Task instructions
Retype the records, beginning with the line that contains "公司介绍 (68, 614)" and continuing through the line that contains "商家打单发货解决方案 (34, 622)", with both of those lines included. Copy each line exactly as it appears.

━━ Data provided ━━

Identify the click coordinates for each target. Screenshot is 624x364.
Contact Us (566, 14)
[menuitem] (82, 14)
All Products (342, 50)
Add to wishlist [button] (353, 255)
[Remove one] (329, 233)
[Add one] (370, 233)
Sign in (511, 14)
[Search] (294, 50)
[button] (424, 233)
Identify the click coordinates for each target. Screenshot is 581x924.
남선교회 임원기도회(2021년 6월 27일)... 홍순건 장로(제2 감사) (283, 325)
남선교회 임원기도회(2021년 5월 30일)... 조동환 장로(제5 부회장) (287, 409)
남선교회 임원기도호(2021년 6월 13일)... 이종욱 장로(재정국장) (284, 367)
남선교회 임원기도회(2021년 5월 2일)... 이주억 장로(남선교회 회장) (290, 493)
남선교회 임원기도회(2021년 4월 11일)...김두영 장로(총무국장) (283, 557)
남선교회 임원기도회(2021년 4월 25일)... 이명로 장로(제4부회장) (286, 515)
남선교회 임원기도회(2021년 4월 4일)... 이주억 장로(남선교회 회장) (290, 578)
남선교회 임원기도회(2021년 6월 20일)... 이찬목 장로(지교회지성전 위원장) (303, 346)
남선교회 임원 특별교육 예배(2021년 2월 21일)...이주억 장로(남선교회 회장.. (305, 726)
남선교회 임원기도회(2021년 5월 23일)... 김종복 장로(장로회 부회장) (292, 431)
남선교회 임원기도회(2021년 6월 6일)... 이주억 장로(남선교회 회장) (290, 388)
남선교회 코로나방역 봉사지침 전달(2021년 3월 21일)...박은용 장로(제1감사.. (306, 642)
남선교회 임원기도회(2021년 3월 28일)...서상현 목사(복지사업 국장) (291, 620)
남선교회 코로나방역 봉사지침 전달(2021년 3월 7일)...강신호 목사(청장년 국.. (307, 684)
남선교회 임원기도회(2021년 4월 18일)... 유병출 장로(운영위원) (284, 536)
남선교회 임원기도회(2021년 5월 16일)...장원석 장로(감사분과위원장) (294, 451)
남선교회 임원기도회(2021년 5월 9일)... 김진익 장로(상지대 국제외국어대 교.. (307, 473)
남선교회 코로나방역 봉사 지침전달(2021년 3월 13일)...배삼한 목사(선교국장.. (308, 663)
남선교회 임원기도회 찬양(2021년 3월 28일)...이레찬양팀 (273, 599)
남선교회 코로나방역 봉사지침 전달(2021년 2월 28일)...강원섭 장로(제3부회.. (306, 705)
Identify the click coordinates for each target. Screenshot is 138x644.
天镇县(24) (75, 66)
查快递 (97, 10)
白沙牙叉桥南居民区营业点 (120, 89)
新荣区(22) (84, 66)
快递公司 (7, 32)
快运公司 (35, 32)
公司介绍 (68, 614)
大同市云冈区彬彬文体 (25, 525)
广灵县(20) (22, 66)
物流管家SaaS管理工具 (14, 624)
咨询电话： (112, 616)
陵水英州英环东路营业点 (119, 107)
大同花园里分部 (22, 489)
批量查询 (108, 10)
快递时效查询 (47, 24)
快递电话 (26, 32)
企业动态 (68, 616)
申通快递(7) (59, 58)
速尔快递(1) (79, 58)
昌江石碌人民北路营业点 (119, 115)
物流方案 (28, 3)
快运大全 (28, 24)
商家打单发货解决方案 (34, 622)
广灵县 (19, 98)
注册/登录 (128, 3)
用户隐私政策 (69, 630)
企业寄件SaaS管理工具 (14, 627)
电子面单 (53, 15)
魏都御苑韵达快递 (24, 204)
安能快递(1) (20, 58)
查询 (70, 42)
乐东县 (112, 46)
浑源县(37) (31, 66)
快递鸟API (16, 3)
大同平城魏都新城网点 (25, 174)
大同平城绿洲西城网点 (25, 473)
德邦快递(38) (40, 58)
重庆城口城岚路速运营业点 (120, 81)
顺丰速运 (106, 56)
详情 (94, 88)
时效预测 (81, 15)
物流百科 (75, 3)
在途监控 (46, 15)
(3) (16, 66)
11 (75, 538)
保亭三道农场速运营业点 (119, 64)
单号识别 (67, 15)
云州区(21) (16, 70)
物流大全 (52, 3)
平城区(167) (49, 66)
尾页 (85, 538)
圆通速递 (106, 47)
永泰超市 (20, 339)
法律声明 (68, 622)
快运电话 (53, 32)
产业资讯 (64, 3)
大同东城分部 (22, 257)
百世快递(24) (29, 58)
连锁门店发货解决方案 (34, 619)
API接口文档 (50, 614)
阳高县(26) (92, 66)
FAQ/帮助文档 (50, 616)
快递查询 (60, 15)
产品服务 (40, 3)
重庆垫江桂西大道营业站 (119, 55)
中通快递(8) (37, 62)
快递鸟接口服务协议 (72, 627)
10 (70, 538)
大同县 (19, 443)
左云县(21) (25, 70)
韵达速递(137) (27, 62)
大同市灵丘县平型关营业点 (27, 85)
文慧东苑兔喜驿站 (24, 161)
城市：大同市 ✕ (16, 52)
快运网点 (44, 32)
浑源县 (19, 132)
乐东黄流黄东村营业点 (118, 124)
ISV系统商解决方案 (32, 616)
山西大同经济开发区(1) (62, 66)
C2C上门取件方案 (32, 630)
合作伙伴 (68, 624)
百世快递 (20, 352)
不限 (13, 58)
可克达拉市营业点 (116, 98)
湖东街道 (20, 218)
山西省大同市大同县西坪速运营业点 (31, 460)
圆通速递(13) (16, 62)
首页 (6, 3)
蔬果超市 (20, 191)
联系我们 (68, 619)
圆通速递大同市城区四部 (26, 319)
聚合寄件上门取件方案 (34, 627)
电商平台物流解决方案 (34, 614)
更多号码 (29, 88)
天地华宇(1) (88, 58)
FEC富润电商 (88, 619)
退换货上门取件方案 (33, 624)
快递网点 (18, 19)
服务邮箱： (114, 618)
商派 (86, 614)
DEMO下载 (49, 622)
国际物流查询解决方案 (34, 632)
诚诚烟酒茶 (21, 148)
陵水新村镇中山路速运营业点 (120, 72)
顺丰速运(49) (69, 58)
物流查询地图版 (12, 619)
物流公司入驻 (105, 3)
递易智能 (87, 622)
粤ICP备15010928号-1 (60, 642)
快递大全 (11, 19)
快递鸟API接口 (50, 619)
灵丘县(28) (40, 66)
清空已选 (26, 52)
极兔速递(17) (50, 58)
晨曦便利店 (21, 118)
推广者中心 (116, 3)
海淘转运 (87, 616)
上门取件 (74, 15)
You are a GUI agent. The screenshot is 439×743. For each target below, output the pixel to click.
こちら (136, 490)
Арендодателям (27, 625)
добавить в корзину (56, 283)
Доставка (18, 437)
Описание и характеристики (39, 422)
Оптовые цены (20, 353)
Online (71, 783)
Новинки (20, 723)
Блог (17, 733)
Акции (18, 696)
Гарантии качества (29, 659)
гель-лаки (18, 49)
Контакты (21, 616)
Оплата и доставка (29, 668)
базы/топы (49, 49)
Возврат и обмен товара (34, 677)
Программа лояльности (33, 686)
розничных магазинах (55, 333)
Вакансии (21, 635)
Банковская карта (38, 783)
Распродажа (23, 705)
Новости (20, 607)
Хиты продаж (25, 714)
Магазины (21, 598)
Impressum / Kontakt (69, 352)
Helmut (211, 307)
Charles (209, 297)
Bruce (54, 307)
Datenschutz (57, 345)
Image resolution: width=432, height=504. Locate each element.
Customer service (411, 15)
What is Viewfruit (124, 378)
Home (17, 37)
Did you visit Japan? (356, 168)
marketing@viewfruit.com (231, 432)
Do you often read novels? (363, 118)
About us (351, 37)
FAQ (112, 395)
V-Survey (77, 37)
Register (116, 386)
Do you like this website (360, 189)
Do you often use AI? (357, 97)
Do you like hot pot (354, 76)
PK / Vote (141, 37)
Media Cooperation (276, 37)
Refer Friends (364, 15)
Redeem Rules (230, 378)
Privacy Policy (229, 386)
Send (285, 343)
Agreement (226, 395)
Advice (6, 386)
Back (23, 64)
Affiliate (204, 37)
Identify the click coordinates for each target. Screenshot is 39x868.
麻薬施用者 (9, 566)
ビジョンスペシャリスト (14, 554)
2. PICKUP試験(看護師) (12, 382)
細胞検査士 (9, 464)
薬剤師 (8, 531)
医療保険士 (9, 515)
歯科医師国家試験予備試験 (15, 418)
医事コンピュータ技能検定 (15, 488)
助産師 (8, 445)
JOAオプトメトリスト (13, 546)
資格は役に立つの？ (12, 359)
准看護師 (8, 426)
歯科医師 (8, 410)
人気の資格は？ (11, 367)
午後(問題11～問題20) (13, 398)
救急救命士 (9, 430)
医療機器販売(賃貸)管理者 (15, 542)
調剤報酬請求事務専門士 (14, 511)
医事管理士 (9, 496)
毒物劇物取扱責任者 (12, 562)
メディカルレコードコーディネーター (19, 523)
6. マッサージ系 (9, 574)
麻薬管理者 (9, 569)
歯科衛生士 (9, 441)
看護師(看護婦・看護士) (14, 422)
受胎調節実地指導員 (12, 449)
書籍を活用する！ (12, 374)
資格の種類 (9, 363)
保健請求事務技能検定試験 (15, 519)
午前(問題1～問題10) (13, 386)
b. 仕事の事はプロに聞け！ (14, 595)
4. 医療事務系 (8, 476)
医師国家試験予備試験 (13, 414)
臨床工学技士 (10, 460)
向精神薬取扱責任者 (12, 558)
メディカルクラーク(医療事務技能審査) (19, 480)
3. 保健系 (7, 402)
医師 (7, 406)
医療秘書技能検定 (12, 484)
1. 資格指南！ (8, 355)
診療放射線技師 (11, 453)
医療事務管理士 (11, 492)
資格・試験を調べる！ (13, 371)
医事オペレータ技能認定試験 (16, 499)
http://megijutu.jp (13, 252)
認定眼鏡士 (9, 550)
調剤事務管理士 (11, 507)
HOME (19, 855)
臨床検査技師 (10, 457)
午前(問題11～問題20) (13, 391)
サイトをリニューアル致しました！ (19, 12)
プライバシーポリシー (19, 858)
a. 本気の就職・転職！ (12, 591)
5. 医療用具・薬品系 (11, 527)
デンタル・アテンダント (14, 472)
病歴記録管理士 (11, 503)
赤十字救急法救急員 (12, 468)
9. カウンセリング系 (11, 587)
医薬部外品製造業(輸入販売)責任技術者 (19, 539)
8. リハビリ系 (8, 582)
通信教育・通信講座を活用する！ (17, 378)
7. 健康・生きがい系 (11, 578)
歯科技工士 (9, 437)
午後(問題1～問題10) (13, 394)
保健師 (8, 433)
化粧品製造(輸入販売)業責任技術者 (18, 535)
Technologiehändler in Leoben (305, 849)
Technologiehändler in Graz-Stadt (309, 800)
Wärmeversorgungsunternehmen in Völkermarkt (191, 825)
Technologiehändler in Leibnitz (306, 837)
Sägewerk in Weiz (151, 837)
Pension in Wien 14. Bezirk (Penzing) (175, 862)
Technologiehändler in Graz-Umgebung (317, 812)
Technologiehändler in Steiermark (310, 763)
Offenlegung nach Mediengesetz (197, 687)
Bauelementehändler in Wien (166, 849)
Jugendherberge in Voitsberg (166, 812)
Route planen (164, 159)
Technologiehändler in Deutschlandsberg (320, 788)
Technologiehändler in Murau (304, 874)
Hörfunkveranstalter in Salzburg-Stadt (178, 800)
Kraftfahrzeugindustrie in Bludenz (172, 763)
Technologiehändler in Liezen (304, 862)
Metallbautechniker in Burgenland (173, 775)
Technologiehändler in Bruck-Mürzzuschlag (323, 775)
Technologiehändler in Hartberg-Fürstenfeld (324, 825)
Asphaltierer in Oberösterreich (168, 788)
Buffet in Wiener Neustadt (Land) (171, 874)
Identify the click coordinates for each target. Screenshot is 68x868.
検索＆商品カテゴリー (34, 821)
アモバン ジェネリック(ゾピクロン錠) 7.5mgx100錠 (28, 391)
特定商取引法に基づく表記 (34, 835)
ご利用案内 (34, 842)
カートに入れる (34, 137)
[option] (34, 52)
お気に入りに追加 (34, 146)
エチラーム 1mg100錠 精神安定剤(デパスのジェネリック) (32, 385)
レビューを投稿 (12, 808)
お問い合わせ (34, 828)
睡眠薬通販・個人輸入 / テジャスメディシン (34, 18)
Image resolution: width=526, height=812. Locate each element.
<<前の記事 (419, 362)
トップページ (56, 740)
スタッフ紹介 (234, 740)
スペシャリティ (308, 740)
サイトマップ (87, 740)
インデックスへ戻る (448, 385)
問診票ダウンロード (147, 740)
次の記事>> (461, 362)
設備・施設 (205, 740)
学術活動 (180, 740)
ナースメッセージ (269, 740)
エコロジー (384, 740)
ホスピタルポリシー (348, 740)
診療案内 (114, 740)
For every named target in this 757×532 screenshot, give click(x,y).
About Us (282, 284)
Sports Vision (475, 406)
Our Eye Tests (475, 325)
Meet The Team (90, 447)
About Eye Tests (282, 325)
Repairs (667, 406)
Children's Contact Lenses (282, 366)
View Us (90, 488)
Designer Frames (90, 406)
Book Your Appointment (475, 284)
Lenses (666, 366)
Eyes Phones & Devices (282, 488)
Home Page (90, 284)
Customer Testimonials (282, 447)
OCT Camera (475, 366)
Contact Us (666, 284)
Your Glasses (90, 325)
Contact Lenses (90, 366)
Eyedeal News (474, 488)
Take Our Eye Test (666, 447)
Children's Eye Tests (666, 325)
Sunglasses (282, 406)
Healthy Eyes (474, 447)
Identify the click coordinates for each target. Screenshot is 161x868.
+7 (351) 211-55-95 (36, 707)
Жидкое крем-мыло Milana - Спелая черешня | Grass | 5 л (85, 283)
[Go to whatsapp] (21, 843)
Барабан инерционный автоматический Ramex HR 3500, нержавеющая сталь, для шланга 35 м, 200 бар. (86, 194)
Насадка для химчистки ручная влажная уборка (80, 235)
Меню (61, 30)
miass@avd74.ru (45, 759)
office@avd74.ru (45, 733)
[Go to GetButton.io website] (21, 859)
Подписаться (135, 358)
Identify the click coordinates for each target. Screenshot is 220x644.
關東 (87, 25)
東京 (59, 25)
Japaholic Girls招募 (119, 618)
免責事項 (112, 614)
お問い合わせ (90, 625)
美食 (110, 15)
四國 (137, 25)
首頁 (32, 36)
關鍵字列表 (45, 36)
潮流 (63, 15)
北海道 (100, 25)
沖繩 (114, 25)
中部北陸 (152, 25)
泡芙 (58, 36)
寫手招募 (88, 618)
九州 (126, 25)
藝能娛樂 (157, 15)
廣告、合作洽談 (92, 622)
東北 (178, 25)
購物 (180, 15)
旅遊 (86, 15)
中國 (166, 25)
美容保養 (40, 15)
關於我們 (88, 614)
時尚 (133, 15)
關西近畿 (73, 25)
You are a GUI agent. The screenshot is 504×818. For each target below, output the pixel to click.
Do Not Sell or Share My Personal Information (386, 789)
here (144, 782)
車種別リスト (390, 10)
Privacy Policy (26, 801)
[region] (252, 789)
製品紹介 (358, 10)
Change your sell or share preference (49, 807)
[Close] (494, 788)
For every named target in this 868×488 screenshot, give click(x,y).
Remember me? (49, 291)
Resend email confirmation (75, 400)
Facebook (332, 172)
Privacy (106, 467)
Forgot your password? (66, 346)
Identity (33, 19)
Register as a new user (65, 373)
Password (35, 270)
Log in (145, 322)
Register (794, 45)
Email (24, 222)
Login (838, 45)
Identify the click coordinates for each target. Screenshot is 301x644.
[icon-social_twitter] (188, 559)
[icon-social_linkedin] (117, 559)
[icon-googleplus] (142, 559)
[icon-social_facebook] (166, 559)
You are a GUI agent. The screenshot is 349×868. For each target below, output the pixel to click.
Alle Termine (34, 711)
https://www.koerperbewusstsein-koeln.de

━━━

Full solution
公司介绍 (68, 614)
大同市云冈区彬彬文体 (25, 525)
广灵县(20) (22, 66)
物流管家SaaS管理工具 (14, 624)
咨询电话： (112, 616)
陵水英州英环东路营业点 (119, 107)
大同花园里分部 (22, 489)
批量查询 (108, 10)
快递时效查询 (47, 24)
快递电话 (26, 32)
企业动态 (68, 616)
申通快递(7) (59, 58)
速尔快递(1) (79, 58)
昌江石碌人民北路营业点 (119, 115)
物流方案 (28, 3)
快运大全 (28, 24)
商家打单发货解决方案 (34, 622)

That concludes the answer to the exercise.